WILLOUGHBY WENT TO Scatcherd’s apartment building the next morning and knocked on the door marked “Manager”. A grizzled old man with strands of flailing white hair and wearing a faded sleeveless tee shirt cracked the door and looked warily at the detective. Willoughby flashed his badge and the old timer suddenly looked pleasantly surprised, throwing open the door like he was greeting the prize team from Publishers Clearing House.

“I suspect you’re here about that Scatcherd fellow?” he said, more like a statement of fact than a question. There was a twang to his voice and Willoughby guessed that he was from a small town in the Deep South. The manager’s lips hardly moved as he spoke. It was if his jaws had been almost wired shut and it was difficult for him to speak.

“That’s right. Are you the manager?” Willoughby asked. “Yep, and the owner, too. It was my Ma’s afore she passed and I inherited the place some years back. It was a boarding house for drifters and lay-abouts in those days. My Ma was a tough old bird but squeezing rents from that collection of blackguards was no picnic. As you can see, the place is respectable now. Yep, we’re one big happy family here. Hell, even got a highly-educated Limey living here. But not much longer, I’m a feared.” The Manager saw the puzzled look on Willoughby’s face and explained, “Real sickly Englishman. Just hope he don’t die in there,” the manager said, pointing across the hall as he spoke.

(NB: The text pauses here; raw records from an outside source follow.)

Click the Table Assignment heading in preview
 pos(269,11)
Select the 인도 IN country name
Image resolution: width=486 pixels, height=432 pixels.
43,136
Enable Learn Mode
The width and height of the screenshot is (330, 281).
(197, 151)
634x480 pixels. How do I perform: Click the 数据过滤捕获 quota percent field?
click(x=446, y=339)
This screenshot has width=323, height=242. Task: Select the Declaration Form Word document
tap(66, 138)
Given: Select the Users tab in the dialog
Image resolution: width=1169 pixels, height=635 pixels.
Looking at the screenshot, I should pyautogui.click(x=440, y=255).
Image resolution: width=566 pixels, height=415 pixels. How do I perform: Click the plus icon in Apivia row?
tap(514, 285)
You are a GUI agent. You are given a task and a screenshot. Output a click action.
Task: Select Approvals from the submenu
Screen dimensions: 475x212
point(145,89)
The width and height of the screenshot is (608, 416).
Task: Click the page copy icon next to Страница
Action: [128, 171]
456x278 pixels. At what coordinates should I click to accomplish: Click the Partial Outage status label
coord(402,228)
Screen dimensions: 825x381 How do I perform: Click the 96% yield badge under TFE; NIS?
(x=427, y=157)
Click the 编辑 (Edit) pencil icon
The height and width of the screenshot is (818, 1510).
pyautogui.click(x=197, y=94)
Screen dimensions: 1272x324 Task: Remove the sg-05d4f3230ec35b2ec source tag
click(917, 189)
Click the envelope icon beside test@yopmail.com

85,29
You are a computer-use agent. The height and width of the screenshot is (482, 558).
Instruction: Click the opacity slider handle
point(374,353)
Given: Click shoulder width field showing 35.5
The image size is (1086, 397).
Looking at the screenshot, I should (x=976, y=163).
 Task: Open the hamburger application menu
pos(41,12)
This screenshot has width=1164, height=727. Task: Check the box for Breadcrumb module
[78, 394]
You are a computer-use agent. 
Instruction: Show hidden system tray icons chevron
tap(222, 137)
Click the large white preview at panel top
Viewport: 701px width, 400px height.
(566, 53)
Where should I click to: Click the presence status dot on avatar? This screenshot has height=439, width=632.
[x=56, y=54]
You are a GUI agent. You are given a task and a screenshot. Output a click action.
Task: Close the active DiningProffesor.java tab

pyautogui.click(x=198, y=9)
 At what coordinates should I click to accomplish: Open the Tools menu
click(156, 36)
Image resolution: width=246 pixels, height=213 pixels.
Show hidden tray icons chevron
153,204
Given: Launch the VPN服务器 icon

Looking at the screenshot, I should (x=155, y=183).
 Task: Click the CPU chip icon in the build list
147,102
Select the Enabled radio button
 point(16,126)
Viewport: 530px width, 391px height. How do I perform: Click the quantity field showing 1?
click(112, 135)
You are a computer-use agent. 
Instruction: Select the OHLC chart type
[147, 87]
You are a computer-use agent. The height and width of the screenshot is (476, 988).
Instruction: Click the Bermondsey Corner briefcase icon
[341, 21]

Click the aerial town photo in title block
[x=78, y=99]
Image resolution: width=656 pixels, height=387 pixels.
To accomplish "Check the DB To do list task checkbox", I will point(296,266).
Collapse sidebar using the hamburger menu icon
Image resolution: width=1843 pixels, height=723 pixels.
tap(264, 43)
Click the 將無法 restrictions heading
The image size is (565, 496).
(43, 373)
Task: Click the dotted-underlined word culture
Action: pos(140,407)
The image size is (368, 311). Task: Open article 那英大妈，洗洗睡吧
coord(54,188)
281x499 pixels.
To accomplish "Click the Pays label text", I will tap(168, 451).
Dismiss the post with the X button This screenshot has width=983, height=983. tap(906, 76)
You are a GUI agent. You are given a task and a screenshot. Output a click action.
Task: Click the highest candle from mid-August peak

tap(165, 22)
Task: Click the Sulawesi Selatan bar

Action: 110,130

“I need to look around Scatcherd’s apartment,” Willoughby said. The Manager stared at the detective for a moment and then slapped his leg like he had just solved a complicated riddle and said, “Of course, you’re wanting the key. Just a second, detective.”

Scatcherd’s apartment was sparsely furnished and attested to a grim, barren existence for the deceased clerk. Besides the television, the only thing of value that Willoughby saw was a Polaroid camera sitting on the kitchen table. Otherwise, his search revealed nothing.

Willoughby went downstairs to return the key and quickly deflected the manager’s inquiry as to what he had found. “Next of kin?” asked Willoughby. “Not a clue, detective. He didn’t talk much, at least to me, and rarely got mail.” The City would be stuck with funeral costs if a family member or even a friend didn’t step up and Willoughby knew that the bosses would ask if he had made an effort. “Friends?” Willoughby asked, but the manager just scoffed. “Seeing how you’re all ‘family’ here, maybe you’d be willing to claim the body,” Willoughby suggested. All he got back was a dark glare.